Jacques Fauvet profite de cet événement pour
dresser un portrait de Bigeard dans son éditorial du 22 juin 1973 «
Bigeard à Paris » : « Bigeard a pour lui une silhouette et une
légende, et contre lui un passé qui n'est pas, hélas ! que
le sien, un passé de défaites et de replis ».
C'est à cette « légende » que
Valéry Giscard d'Estaing fait appel pour prendre la tête
d'un secrétariat d'Etat auprès du ministre de la
défense. Il côtoie alors Mme Françoise Giroud au conseil
des ministres. Aux journalistes lui rappelant les accusations virulentes
qu'elle avait portées contre le général Bigeard au moment
du conflit, elle répond : « A ma connaissance, le
général Bigeard n'a jamais torturé personne
»128.
Jean Planchais profite de cette déclaration pour
revenir sur le rôle qu'a joué le général Bigeard
lors de la bataille d'Alger et s'interroger sur la pratique de la torture.

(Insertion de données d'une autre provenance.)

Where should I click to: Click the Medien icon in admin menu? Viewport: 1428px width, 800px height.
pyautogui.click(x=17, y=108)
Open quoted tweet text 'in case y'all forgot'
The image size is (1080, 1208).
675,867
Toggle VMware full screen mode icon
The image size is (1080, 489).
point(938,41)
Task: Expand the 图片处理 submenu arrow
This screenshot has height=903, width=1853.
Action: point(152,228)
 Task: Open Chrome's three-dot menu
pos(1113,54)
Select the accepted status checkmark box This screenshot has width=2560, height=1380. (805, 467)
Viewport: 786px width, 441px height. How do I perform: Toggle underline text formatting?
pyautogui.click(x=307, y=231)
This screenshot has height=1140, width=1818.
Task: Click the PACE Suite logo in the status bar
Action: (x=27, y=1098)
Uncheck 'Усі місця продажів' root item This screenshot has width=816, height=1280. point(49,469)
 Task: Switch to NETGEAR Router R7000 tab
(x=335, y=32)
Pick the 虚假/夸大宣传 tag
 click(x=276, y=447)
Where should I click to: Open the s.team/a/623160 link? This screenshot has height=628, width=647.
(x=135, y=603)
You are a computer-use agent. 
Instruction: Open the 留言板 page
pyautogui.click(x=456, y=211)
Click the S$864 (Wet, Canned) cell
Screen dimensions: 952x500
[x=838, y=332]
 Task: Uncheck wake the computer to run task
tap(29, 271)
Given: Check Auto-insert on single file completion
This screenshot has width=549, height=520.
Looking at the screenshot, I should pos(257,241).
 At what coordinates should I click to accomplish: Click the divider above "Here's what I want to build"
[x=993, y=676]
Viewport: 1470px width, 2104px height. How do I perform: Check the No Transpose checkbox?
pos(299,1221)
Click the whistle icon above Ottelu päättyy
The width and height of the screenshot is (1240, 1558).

Après avoir rappelé que le général Bigeard est
chargé de « nettoyer » la Casbah, il souligne que la pratique
de la torture est couramment employée dans ces opérations de
police : « [le 3e R.P.C. et son chef] ont pratiqué les
méthodes qui ont amené la «disparition» de quatre mille
personnes, recensées par M. Paul Teitgen [...]. A Sidi-Ferruch, les
corps des suppliciés sont discrètement enfouis
»129. Les euphémismes sont de rigueur : le
journaliste parle de « méthodes » pour tortures et de «
disparitions », avec les guillemets, pour exécutions sommaires. Une
telle prudence dans le vocabulaire fait penser aux articles sur la torture
écrits pendant le conflit : Le Monde n'utilisait alors le mot
de torture qu'en lui adjoignant des guillemets, comme pour relativiser sa
réalité.
Cette façon d'atténuer la réalité,
tout en réfutant la déclaration de Mme Giroud, se retrouve dans
le traitement qui est fait de l'affaire Ben M'Hidi (cf. p.47) : « Ben
Mehdi, selon la version officielle, se donnera la mort dans sa prison. Selon
une autre version, il fut «liquidé» discrètement
». Là encore, le doute est cultivé, les deux versions sont
proposées au lecteur sans rappeler que Bigeard avait déjà
avoué l'exécution de Ben M'Hidi (cf. note 91). C'est d'autant
plus surprenant qu'en 1974, à l'occasion du vingtième
anniversaire de l'insurrection, Daniel Junqua rappelait brièvement
« Le destin des neuf «chefs historiques» » et affirmait
à propos de Ben M'Hidi qu'il a été «
exécuté au printemps 1957 »130 , le doute
n'était alors pas de mise. Planchais renvoie alors la
responsabilité de tels actes aux hommes politiques, tout en signalant
l'implication de Bigeard dans de telles pratiques :
« A M. Bourgès-Maunoury, ministre de la
défense nationale, qui le congratulait, Bigeard déclare : «
Monsieur le ministre, vous pensez bien qu'on n'arrive pas à de tels
résultats
avec des méthodes d'enfant de choeur » * »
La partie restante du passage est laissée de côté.